O pontilhado de silêncios inicial e entre as falas remodela os sensos-comuns envoltos na relação romântica. As frases de ambos, mulher e homem, tentam estabelecer uma conexão que é frágil, quebradiça, como a ideia de que duas individualidades formam um casal.
Contudo, a soma dos fragmentos e das sugestões fecha uma narrativa de emoções reconhecíveis, que perpetua o jogo de forças entre o feminino e o masculino e suas distintas pulsões sexuais, colocando em evidência a difícil relação daquela mulher com o desejo, o corpo e o sexo. Manifesto no ódio à cadela que vive em plenitude sua sexualidade, num corpo livre, não afetado pela cultura e, portanto, sem pudor, o ciúme da mulher emerge como sintoma da repressão sexual submersa na dramaturgia.
Fábula esta semelhante à criada pelo argentino Daniel Veronese em “O Líquido Tátil” (1994), recentemente remontada pelo Espanca!, de Belo Horizonte. A recorrência ao cachorro como perturbador da paz de um casal evoca emoções da ordem do irracional, fora do controle do que se pretende como civilizado.
“Ela” se afasta do projeto artístico das dramáticas do transumano forjado por Roberto Alvim, sob a orientação de quem foram criadas as obras desta Mostra de Dramaturgia, à medida que se mantém nas esferas dos sentidos, do cultural e do cognoscível. Antes, inscreve-se num campo que se poderia chamar de infradramático – que, como propõe o teórico francês J. P. Sarrazac, é esse espectro alargado do drama, no qual sobrevivem microconflitos do cotidiano e personagens diluídos.

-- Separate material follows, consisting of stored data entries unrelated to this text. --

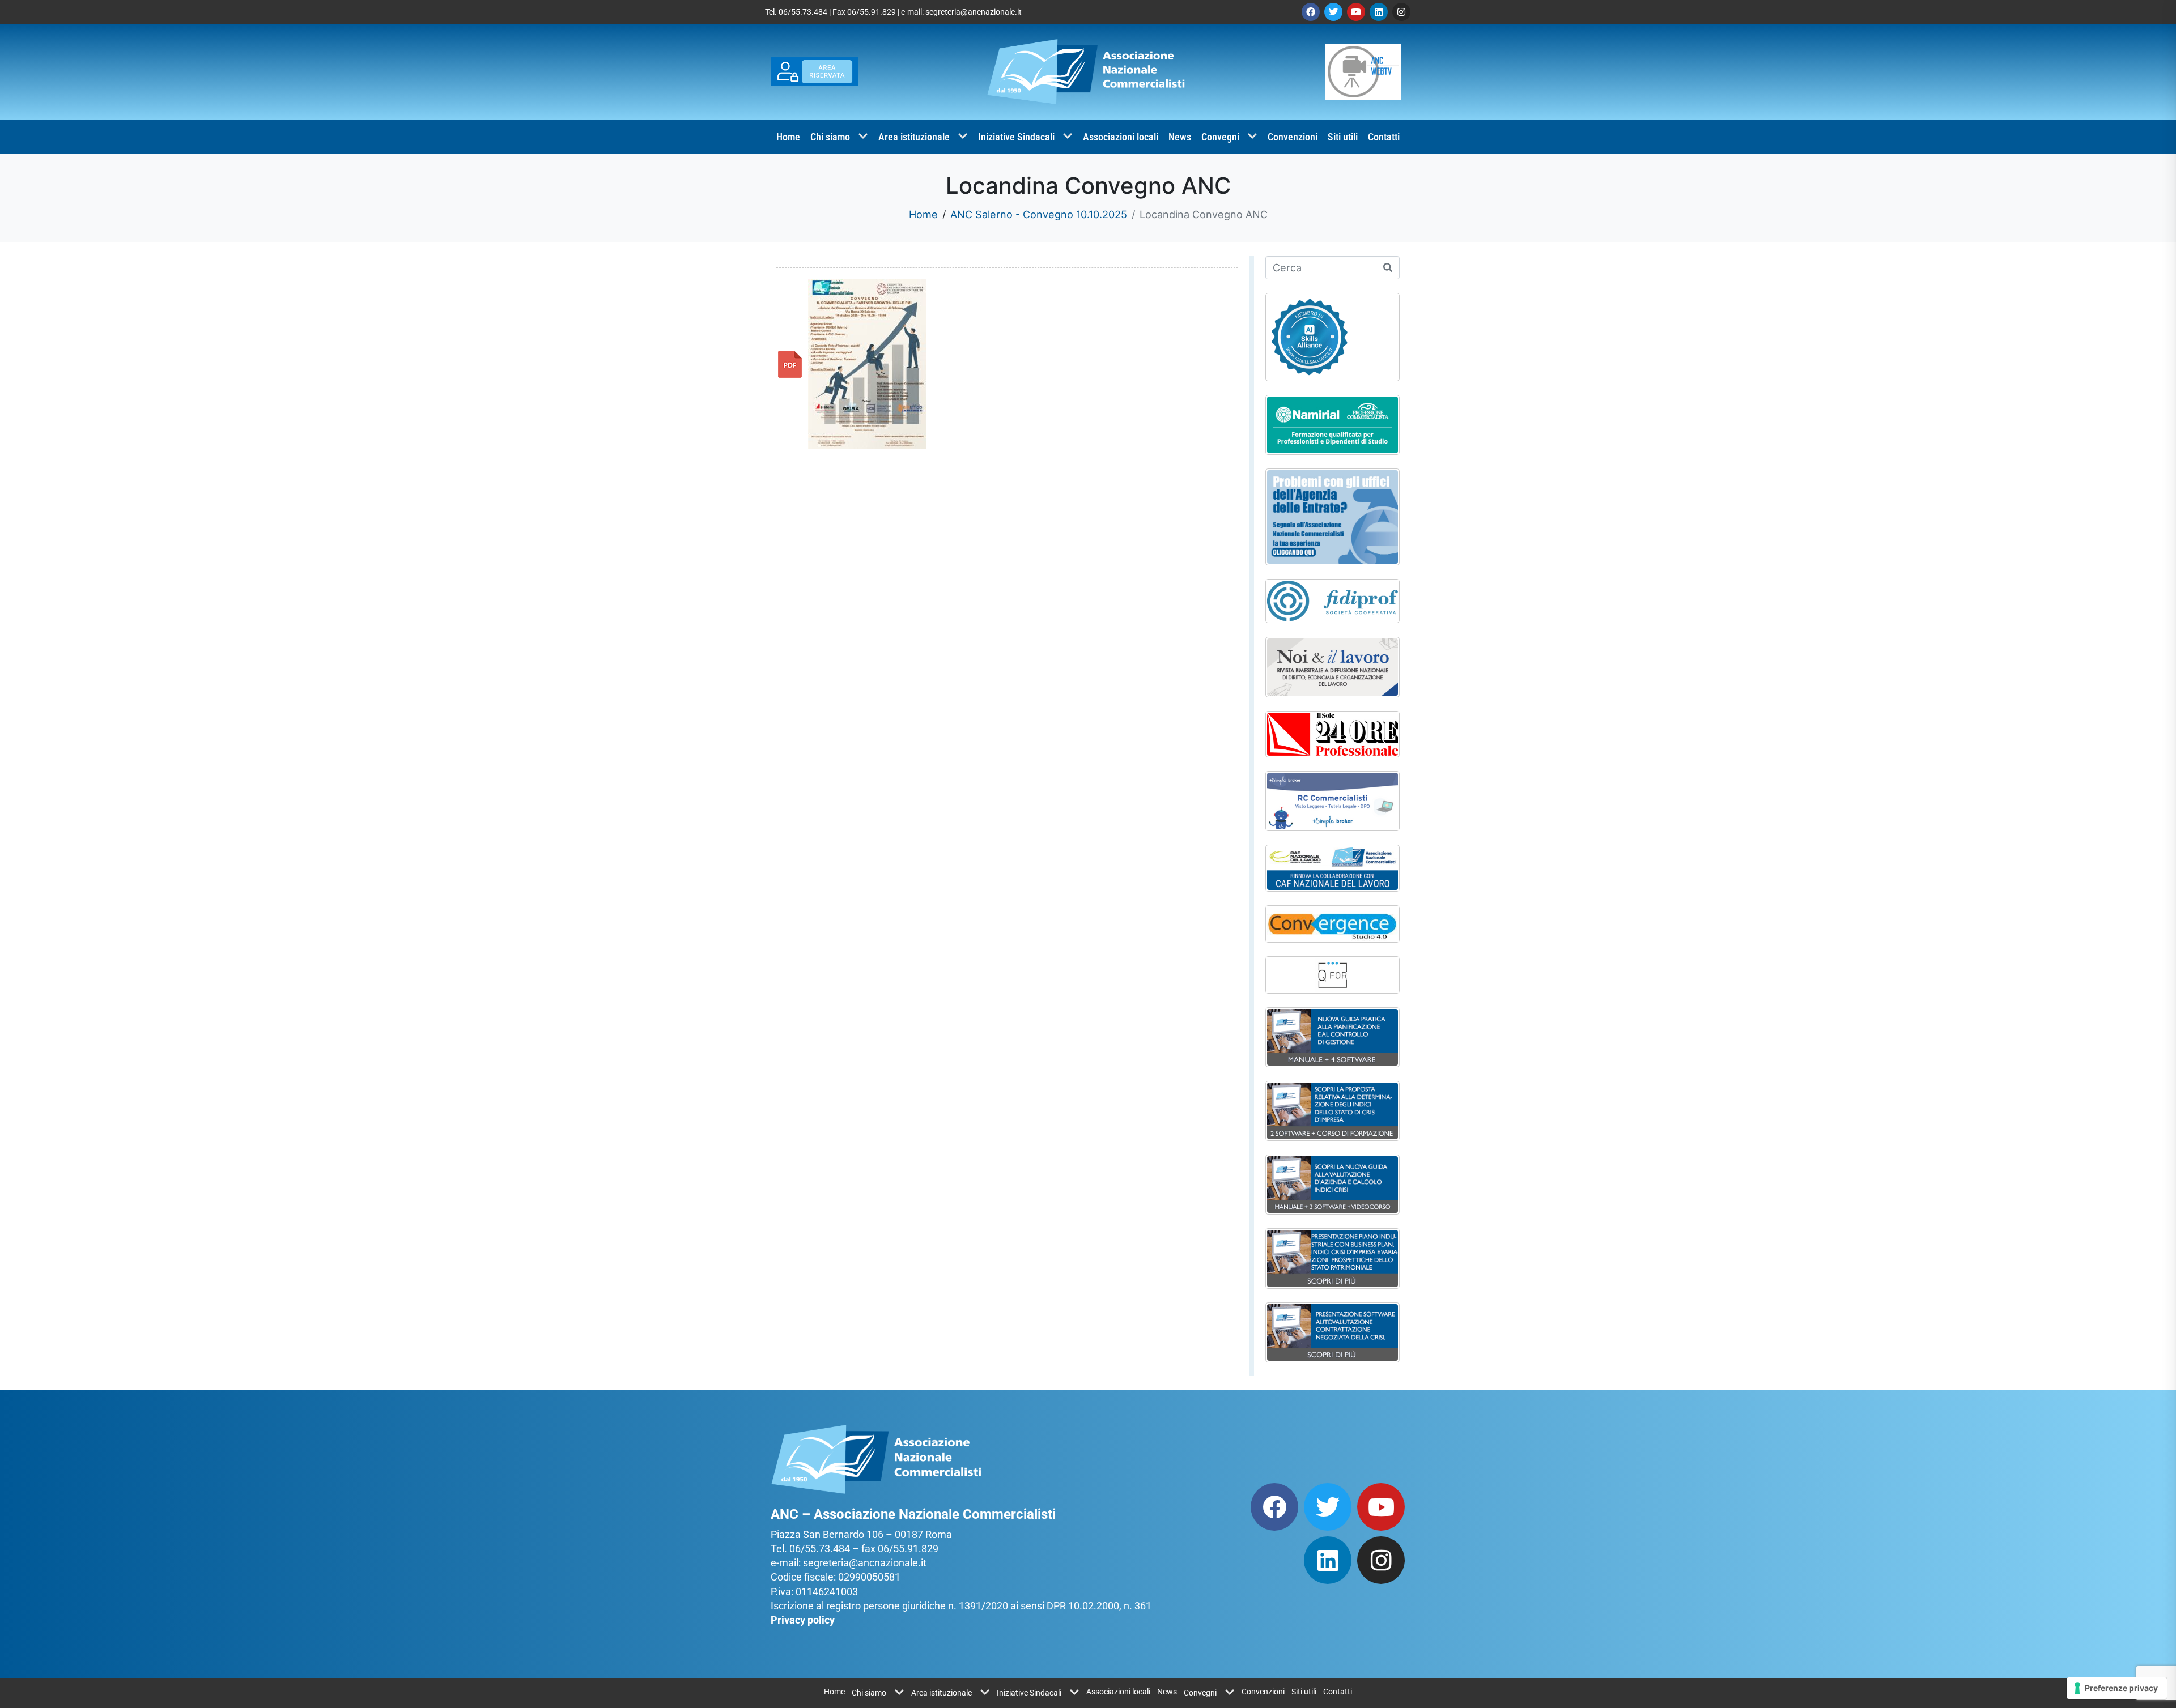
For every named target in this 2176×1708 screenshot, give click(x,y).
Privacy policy (803, 1620)
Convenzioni (1293, 137)
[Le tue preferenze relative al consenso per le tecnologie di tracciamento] (2117, 1688)
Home (788, 137)
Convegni (1220, 137)
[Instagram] (1401, 12)
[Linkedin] (1379, 12)
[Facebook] (1311, 12)
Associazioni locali (1120, 137)
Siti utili (1343, 137)
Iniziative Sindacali (1016, 137)
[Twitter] (1333, 12)
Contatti (1384, 137)
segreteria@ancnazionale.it (973, 11)
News (1179, 137)
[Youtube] (1356, 12)
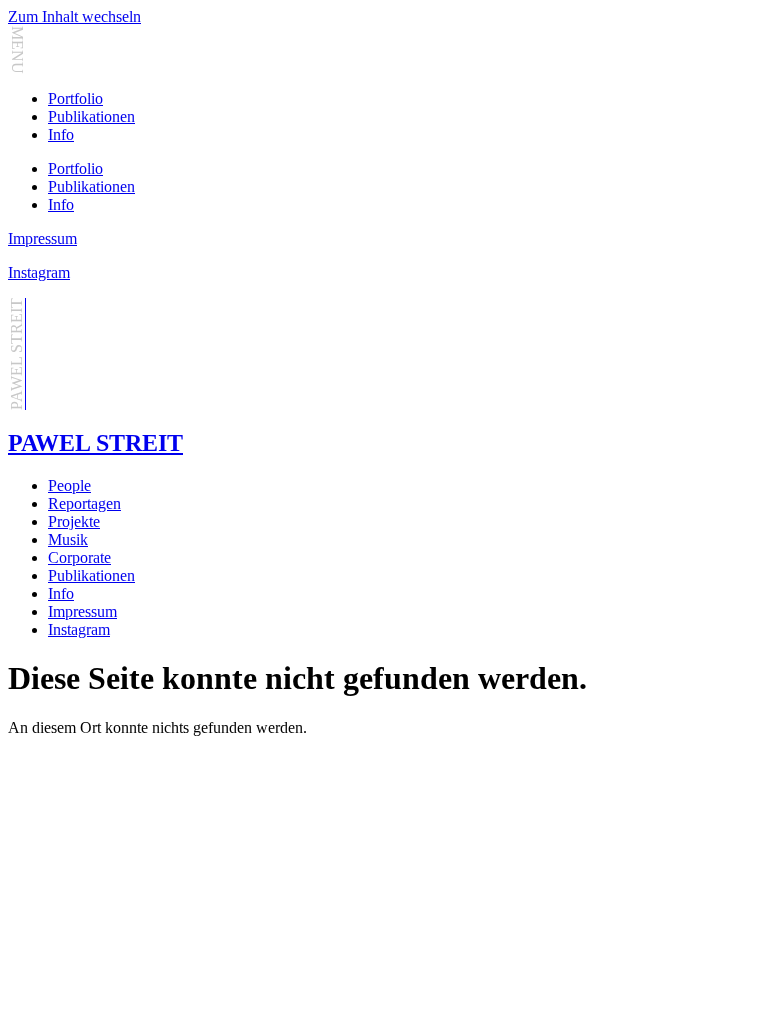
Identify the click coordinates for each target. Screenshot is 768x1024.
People (69, 485)
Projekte (74, 521)
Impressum (42, 238)
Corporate (79, 557)
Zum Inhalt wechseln (74, 16)
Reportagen (84, 503)
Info (61, 134)
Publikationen (91, 116)
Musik (68, 539)
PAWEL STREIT (95, 443)
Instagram (39, 272)
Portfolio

A encenação opera com ações e objetos do cotidiano escasseados. Redução que os desloca do consenso, no entanto, sem a radicalizar esse procedimento. As atuações também pouco se desprendem da experiência cotidiana. Sobretudo a de Johnny Leal, cujas falas são contrapontos às da mulher cujas emoções realmente estão sob foco. Ao sugerido fervilhar interno de angústias dela, a atriz Maryah Monteiro objeta um semblante de anodinia, rompido pelo deleite – ainda represado –da pulsão destrutiva.
Figuras enfraquecidas a habitar o tempo de silêncios.